TEMPO Interaktif, Jakarta - Kementerian Luar Negeri mengatakan kepergian relawan Warga Negara Indonesia dalam rombongan Armada Kebebasan ke Gaza tidak direkomendasikan Pemerintah. "Karena situasi Gaza bahaya, ada blokade laut oleh pasukan Israel," kata Direktur Perlindungan WNI dan Badan Hukum Indonesia Kementerian Luar Negeri Teguh Wardoyo di kantornya di Jalan Pejambon, Jakarta, hari ini (1/6).
Menurut Teguh, pada 18 Mei 2010, lima orang sukarelawan dari MER-C mengirim surat pemberitahuan ke Kementerian Luar Negeri atas rencana mereka. Kelima orang tersebut adalah Nur Fitri Moeslim Taher (ketua tim), Dr. Arief Rachman, Abdillah Onim (logistik dan penerjemah), Nur Ikhwan Abadi (insinyur), dan Muhammad Yasin (jurnalis TV One).
Esoknya, Kementerian membalas surat tersebut dan menyatakan tidak merekomendasikan kelimanya untuk pergi ke Gaza. "Tapi Pemerintah tidak bisa berbuat banyak, apapun pertimbangannya, jika WNI bersikukuh untuk pergi, itu hak mereka," ujar Teguh.
Rombongan Armada Kebebasan tidak hanya membawa lima WNI yang mengirim surat pemberitahuan ke Kementerian.

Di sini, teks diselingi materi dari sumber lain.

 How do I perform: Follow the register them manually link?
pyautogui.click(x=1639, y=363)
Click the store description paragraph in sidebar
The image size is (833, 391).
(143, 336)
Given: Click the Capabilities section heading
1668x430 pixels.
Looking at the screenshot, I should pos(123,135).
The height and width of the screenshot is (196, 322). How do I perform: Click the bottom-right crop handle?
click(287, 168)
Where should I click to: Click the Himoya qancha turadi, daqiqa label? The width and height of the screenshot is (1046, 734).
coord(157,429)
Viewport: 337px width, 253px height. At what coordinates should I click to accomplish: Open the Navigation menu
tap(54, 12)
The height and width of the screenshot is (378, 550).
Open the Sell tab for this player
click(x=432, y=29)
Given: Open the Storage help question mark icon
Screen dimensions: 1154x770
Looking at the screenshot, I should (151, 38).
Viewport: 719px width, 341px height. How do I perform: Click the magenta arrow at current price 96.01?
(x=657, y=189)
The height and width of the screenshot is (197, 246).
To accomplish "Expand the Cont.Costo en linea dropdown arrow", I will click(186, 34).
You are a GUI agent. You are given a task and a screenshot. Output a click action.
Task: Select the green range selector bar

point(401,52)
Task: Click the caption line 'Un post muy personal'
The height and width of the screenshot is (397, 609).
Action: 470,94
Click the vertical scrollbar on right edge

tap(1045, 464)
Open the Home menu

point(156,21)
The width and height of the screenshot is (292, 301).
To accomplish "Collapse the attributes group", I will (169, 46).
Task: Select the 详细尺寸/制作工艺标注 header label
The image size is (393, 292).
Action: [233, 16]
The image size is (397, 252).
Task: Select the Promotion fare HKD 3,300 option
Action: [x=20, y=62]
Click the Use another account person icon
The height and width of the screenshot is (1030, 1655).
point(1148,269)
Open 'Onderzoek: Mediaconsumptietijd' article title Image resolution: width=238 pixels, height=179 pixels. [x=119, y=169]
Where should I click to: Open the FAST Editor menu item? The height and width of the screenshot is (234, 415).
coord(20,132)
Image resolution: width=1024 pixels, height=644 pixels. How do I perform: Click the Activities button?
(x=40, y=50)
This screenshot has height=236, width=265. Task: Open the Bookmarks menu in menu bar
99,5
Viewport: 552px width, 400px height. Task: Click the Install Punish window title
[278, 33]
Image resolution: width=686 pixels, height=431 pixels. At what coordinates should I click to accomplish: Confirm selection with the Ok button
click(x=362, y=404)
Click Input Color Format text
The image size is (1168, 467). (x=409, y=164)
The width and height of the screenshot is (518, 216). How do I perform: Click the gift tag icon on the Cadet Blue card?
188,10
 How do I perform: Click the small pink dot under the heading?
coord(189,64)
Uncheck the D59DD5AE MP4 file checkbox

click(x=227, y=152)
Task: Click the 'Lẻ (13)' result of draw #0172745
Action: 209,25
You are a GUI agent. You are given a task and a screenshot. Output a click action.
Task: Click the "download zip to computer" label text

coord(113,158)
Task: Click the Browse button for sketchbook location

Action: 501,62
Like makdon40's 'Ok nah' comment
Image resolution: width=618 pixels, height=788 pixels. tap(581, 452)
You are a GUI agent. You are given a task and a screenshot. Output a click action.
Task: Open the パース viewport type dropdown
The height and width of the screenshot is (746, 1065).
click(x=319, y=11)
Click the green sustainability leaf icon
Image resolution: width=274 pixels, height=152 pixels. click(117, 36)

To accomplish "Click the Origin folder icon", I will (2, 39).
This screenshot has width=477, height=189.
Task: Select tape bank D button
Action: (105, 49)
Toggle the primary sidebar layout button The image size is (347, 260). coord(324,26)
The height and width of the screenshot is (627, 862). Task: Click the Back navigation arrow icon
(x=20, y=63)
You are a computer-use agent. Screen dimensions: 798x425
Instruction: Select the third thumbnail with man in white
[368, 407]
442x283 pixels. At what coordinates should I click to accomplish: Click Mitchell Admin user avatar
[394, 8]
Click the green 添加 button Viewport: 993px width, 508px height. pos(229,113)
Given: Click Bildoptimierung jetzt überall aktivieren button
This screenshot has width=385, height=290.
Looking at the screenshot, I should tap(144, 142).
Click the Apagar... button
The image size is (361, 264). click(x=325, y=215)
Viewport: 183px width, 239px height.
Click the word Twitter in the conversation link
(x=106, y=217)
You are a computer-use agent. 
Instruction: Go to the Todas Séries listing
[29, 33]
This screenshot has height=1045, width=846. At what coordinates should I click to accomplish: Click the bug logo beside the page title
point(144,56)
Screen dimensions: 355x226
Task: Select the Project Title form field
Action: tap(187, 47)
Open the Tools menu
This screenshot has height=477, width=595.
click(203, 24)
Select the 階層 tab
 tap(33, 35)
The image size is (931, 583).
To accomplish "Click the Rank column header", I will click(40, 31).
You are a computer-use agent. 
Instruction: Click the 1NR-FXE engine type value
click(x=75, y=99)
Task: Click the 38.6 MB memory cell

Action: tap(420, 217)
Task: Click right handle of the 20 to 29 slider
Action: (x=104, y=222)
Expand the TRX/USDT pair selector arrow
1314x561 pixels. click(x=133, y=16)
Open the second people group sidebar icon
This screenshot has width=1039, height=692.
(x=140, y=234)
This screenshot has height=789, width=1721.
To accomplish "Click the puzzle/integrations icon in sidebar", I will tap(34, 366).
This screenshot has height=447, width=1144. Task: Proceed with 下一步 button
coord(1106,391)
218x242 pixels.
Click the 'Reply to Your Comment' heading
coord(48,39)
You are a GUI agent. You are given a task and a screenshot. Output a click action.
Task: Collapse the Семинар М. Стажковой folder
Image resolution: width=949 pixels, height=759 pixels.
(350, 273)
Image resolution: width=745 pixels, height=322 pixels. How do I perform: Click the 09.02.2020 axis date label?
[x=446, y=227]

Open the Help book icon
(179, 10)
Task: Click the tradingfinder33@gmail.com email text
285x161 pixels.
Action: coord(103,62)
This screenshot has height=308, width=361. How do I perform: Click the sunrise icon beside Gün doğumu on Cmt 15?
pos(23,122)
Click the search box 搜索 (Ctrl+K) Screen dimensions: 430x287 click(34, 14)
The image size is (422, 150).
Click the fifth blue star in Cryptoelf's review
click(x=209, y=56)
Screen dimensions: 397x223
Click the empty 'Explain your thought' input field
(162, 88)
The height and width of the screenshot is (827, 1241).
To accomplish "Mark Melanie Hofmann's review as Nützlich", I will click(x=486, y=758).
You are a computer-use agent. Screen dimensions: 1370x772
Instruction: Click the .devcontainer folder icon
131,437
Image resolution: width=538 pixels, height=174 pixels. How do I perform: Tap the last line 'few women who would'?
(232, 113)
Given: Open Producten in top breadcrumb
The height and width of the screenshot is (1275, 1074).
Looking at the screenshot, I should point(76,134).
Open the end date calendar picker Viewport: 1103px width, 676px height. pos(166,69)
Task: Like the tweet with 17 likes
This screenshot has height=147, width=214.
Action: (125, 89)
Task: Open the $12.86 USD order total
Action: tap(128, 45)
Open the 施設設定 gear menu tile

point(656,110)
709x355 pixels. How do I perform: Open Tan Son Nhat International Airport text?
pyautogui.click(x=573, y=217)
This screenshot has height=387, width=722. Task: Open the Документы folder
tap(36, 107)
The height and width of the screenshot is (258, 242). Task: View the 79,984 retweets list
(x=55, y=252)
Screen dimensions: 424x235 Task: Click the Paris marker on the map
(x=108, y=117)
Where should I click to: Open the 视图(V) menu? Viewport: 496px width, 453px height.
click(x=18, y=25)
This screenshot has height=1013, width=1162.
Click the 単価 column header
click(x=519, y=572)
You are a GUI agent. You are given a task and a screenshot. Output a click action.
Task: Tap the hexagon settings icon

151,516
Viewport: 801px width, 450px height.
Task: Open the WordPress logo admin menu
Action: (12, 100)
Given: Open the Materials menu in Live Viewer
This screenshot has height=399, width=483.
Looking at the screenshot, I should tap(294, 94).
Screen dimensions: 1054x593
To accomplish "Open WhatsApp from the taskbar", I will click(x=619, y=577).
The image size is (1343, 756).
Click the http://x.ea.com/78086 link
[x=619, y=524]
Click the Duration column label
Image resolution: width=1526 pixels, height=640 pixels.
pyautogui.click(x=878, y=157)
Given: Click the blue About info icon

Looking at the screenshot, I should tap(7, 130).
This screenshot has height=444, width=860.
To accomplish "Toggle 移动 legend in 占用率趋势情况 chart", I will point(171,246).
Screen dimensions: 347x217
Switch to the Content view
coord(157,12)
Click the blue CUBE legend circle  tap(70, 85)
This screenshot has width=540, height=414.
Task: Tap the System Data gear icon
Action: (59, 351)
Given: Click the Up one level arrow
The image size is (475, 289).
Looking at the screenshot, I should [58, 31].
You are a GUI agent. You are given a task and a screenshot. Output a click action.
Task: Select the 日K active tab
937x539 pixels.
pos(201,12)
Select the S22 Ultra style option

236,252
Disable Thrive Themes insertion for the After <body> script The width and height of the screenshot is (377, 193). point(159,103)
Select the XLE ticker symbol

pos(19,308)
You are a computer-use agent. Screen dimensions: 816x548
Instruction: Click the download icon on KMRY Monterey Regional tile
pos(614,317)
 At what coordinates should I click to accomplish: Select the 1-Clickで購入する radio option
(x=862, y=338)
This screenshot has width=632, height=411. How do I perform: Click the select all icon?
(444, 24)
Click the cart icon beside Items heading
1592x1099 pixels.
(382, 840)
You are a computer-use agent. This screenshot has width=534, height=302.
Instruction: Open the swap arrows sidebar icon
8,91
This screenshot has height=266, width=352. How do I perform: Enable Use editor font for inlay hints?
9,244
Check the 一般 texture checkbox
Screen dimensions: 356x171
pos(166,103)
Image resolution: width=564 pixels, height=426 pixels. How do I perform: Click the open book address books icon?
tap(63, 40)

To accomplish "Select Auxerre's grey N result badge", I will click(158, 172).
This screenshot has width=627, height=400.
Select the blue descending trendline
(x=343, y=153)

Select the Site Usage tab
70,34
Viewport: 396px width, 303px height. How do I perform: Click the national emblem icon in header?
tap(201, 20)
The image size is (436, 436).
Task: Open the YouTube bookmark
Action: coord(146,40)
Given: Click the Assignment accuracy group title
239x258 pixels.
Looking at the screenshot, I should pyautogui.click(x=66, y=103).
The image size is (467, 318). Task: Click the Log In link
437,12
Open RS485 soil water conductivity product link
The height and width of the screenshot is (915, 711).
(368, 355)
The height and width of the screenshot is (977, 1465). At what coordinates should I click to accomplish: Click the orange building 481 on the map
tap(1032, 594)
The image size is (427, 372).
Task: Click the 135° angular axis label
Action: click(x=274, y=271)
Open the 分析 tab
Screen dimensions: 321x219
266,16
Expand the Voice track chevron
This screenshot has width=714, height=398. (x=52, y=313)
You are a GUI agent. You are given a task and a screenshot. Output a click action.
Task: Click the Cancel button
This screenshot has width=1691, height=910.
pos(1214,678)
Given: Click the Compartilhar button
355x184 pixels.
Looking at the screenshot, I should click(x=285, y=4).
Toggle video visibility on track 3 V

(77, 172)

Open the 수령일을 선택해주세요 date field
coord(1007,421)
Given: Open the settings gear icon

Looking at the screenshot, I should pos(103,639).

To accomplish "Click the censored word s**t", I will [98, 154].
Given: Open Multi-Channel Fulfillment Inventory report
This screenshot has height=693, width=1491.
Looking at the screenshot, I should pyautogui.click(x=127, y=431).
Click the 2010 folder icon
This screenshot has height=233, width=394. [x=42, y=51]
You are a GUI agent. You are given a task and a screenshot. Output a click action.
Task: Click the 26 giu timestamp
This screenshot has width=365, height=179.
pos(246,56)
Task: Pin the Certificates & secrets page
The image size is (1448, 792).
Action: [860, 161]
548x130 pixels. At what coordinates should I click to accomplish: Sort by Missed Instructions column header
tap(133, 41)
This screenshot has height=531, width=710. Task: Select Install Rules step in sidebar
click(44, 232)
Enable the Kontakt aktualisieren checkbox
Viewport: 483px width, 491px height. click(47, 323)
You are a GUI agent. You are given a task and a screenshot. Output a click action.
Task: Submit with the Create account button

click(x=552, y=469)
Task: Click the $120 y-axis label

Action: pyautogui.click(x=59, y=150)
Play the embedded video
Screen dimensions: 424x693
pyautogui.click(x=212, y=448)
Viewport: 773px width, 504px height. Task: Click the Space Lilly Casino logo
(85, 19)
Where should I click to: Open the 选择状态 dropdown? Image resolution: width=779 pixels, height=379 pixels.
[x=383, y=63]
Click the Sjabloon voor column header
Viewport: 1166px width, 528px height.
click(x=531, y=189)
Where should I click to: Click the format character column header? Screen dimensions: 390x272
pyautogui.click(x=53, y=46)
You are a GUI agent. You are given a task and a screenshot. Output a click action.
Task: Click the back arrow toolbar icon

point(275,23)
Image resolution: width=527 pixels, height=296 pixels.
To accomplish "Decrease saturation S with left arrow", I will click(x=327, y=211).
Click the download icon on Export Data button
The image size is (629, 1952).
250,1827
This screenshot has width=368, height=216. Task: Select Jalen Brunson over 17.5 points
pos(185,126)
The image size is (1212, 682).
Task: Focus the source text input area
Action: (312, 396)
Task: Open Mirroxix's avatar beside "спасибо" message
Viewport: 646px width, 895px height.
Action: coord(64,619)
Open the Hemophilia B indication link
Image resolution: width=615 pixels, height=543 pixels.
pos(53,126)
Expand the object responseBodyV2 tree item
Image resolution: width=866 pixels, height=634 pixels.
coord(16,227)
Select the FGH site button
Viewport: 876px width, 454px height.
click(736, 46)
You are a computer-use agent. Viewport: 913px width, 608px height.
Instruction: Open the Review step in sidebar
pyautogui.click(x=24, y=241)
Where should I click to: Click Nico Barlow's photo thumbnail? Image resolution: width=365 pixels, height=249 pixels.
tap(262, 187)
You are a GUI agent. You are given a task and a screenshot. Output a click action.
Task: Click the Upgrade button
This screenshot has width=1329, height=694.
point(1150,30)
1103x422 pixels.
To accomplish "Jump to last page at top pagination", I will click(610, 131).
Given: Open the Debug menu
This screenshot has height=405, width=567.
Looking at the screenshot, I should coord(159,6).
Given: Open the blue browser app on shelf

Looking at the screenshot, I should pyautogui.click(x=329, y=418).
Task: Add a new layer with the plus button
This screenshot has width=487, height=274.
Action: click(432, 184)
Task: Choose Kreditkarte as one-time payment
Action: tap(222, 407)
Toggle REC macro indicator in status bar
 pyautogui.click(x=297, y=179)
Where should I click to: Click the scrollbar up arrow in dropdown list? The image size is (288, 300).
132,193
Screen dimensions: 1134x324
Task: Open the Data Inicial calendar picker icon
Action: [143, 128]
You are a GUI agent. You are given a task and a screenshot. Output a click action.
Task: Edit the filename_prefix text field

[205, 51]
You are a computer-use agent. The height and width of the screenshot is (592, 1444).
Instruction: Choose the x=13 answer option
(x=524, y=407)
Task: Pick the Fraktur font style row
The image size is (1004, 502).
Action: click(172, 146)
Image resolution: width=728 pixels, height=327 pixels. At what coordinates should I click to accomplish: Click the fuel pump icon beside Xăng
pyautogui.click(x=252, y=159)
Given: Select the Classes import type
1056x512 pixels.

Total ada 12 WNI yang ikut dalam rombongan. Tim lainnya berasal dari Komite Indonesia untuk Solidaritas Palestina (Kispa) dan Sahabat Al-Aqsa. Mereka adalah Ferry Nur, Muhendri Muchtar, Hardjito Warno, dan Oktaviano ikut dalam tim Kispa. Sementara, Dzikrullah, Santi Soekanto, dan Surya Fachrizal ikut dalam tim Sahabat Al-Aqsa.
Hingga kini, 12 WNI masih ditahan Pemerintah Israel. Kementerian Luar Negeri belum bisa melakukan komunikasi langsung dengan mereka. "Ada kesulitan komunikasi karena kita tidak punya hubungan diplomatik dengan Israel," kata Teguh.
Kapal Mavi Marmara yang mengangkut lebih dari 500 aktivis dan anggota parlemen 50 negara dalam rombongan Armada Kebebasan diserbu militer Israel saat baru berada sekitar 60 kilometer lepas laut Gaza kemarin. Rombongan ini berniat mendobrak blokade Gaza oleh tentara Israel dan memberikan bantuan kemanusiaan kepada rakyat Palestina.